Start of Records to process
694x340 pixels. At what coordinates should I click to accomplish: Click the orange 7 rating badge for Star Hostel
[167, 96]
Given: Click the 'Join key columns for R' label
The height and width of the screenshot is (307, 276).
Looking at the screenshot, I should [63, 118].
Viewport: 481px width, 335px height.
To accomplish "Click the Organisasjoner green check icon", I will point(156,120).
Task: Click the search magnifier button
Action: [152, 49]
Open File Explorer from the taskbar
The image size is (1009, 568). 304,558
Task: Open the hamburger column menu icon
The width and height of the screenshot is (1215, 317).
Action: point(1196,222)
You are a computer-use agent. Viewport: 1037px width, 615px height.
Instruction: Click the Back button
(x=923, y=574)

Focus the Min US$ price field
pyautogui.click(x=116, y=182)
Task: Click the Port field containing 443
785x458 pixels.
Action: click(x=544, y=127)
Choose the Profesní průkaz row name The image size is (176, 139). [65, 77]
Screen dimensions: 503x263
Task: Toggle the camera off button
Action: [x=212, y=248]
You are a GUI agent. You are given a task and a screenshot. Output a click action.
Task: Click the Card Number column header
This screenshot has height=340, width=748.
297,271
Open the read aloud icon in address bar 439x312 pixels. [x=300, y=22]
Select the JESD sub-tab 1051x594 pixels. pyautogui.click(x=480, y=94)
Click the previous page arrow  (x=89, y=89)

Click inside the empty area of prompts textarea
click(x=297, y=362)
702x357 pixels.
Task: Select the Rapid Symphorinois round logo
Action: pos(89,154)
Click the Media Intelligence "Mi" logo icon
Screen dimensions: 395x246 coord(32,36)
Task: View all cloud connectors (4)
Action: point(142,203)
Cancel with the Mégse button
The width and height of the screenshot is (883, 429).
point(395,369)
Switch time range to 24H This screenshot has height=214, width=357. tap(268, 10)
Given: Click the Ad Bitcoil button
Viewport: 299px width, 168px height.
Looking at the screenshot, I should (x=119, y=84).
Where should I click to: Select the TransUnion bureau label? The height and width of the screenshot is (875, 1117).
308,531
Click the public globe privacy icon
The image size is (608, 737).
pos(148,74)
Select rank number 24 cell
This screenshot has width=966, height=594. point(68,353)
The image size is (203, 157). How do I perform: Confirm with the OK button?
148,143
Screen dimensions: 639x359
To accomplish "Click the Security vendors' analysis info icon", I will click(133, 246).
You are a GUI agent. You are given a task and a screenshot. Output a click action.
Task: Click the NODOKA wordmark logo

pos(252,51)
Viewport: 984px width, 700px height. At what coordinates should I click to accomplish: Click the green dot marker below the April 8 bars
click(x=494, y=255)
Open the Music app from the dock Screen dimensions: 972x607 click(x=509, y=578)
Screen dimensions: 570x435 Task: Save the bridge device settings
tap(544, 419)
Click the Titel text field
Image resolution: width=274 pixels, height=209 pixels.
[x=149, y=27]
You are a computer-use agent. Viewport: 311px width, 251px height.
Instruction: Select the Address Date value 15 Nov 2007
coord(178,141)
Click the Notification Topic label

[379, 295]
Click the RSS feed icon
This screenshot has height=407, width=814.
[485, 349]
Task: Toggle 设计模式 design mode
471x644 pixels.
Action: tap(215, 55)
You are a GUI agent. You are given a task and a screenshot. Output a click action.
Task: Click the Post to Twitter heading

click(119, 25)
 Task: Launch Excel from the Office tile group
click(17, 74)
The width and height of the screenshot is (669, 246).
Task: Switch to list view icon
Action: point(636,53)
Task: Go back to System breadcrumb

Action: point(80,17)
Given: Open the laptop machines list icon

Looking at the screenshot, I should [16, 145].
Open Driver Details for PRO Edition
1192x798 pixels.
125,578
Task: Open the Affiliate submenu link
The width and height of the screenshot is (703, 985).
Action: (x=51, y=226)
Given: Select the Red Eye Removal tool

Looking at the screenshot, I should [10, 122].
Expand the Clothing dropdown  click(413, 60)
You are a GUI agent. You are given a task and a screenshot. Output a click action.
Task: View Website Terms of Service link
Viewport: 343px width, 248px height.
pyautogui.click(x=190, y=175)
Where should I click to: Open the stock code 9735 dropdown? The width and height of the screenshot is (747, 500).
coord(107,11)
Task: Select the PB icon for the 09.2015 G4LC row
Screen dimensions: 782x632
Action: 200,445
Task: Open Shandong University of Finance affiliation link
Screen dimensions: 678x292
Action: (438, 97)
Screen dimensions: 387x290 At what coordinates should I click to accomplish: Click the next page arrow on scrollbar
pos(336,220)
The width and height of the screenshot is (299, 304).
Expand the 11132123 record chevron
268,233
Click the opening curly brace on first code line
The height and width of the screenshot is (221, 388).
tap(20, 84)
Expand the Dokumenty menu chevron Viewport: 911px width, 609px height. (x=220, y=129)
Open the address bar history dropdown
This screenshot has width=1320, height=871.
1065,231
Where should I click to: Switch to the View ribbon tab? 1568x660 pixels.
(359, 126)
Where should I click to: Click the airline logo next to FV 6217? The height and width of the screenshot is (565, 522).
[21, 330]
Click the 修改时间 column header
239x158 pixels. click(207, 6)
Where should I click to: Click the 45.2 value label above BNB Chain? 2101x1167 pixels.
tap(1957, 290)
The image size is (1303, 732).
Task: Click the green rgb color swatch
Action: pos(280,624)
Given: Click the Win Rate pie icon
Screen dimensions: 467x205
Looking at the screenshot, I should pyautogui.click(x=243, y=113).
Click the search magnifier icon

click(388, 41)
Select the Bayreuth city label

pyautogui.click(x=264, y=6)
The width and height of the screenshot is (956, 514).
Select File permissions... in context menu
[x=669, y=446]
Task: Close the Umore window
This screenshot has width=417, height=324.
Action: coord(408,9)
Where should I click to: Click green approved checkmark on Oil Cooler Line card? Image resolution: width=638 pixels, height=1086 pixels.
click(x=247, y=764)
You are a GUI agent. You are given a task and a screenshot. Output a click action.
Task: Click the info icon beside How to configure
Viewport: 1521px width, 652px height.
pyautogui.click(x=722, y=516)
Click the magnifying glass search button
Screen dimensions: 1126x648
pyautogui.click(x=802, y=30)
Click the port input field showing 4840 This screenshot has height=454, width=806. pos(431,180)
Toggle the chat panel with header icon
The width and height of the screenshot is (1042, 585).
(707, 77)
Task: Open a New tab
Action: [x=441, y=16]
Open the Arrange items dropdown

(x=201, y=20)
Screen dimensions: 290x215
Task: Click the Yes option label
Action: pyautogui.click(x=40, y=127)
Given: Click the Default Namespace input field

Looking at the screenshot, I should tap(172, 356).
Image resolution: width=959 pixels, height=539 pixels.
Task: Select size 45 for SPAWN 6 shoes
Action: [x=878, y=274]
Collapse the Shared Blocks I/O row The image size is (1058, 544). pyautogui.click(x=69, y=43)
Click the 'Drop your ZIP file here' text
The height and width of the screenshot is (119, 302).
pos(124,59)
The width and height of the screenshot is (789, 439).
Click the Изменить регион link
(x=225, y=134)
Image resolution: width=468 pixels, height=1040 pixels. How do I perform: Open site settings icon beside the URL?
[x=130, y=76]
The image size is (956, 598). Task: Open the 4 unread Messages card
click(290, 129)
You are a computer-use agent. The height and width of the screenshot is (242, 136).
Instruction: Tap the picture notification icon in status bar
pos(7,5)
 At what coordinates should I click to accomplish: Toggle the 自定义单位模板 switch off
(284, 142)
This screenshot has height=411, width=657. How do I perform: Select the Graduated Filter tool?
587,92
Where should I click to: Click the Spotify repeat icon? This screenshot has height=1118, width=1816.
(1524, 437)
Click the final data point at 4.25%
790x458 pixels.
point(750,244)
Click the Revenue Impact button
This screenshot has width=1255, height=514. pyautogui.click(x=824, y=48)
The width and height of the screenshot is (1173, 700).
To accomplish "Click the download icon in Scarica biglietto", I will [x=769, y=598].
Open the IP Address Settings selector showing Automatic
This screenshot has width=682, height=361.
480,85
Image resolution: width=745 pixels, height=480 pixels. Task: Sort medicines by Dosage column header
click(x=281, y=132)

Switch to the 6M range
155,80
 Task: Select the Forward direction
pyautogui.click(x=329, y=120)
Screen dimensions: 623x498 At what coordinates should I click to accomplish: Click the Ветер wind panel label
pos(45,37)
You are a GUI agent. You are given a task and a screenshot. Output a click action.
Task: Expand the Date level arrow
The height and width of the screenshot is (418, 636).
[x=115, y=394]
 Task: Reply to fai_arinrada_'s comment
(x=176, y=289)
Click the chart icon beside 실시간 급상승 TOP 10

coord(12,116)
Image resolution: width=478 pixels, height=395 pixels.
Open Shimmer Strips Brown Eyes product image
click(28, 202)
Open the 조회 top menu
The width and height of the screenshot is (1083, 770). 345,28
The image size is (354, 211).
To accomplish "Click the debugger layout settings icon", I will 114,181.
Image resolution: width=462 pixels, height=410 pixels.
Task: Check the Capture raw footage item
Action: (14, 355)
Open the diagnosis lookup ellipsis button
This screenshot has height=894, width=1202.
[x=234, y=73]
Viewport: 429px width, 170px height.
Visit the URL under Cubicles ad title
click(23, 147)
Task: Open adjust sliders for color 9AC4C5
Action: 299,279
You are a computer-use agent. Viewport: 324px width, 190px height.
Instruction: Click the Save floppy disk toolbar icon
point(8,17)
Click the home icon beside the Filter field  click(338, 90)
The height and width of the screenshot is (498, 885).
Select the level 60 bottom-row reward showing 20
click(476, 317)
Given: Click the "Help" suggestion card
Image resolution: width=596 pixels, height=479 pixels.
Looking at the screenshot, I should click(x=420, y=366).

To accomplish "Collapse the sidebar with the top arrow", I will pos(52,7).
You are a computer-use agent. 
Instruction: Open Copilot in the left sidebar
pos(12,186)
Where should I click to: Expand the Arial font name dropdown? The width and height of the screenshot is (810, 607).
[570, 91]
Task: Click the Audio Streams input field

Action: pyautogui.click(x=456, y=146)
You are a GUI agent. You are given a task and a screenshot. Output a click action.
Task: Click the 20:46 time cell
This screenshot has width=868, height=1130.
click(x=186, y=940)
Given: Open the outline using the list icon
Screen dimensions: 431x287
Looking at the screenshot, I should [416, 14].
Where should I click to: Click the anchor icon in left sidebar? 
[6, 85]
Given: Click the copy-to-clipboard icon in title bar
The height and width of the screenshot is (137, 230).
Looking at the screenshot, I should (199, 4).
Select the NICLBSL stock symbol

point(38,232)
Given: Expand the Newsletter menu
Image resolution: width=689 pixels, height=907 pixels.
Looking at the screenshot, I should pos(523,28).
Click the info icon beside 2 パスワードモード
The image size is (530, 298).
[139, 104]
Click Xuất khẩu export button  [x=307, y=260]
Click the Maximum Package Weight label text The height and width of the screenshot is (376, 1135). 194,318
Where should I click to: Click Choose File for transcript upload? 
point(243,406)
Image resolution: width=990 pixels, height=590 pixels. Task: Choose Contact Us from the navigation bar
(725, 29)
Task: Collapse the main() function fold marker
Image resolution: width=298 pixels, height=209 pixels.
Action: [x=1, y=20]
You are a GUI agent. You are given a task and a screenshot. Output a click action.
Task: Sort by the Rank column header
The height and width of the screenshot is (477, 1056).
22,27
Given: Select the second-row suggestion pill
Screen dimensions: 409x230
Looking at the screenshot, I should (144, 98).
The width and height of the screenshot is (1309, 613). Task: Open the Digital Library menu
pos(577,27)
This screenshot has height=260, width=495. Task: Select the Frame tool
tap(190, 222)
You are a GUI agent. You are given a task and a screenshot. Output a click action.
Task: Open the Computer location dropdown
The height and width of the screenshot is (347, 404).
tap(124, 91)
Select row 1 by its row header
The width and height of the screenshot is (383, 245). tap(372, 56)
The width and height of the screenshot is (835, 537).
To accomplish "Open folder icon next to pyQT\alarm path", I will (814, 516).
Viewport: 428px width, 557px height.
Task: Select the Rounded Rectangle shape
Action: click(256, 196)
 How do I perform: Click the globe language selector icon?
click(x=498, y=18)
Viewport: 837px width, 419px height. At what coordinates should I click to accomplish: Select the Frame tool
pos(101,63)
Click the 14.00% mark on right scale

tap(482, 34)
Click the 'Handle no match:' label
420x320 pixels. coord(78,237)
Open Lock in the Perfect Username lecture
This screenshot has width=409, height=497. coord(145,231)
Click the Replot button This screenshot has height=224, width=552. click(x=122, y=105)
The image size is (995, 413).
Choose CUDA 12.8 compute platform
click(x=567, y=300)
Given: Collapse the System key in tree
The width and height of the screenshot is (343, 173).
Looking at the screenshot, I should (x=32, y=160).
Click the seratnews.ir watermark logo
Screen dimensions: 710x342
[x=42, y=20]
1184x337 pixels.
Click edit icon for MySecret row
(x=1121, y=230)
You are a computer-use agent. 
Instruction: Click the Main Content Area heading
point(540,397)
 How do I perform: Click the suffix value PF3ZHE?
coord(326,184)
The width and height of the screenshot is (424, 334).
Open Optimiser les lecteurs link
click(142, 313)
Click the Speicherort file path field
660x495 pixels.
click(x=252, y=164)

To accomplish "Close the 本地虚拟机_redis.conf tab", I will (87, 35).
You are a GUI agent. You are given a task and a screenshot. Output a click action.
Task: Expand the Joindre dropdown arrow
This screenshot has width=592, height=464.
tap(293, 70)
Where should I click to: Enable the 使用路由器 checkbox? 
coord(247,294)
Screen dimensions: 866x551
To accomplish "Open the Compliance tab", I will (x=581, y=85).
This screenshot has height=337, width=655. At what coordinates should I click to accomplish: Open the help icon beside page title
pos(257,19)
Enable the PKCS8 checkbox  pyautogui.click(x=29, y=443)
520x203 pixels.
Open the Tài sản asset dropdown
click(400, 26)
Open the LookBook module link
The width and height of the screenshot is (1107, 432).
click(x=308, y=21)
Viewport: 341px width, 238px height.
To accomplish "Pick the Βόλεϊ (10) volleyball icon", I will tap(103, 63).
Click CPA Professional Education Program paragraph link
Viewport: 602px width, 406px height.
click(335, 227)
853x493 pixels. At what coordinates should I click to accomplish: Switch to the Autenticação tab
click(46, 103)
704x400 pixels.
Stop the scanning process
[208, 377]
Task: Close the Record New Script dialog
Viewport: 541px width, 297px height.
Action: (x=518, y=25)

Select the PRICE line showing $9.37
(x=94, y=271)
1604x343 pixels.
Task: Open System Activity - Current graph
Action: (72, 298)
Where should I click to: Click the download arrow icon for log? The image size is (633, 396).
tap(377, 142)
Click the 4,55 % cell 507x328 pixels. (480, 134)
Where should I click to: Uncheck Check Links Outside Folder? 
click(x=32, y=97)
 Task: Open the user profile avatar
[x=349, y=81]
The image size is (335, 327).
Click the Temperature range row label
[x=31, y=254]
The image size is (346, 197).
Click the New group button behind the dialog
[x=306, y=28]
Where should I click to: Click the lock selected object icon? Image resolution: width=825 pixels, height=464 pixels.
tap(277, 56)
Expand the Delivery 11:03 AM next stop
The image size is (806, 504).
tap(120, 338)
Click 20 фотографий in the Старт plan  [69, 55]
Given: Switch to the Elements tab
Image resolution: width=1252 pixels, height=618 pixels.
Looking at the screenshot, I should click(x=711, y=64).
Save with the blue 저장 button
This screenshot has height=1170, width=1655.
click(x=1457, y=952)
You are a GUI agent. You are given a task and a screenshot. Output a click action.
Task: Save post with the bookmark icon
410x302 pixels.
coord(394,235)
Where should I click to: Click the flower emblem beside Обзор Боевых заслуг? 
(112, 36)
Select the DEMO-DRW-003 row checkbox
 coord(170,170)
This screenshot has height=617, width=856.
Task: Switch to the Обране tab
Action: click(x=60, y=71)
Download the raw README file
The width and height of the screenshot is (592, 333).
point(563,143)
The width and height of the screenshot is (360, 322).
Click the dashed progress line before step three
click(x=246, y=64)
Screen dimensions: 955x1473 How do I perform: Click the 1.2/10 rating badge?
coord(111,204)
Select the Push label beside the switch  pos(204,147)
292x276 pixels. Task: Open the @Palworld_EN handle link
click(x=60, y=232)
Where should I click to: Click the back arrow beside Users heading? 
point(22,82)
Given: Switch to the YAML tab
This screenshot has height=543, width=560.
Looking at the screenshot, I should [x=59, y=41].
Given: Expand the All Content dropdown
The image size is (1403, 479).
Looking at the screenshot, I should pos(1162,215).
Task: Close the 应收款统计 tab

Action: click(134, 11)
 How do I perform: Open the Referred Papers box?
End of Records to process
=== What to do ===
Beginning at the line above with "Screen dimensions: 866x551" and finishing at the line with "520x203 pixels.", return each line exactly and return nothing else.

=== Answer area ===
Screen dimensions: 866x551
To accomplish "Open the Compliance tab", I will (x=581, y=85).
This screenshot has height=337, width=655. At what coordinates should I click to accomplish: Open the help icon beside page title
pos(257,19)
Enable the PKCS8 checkbox  pyautogui.click(x=29, y=443)
520x203 pixels.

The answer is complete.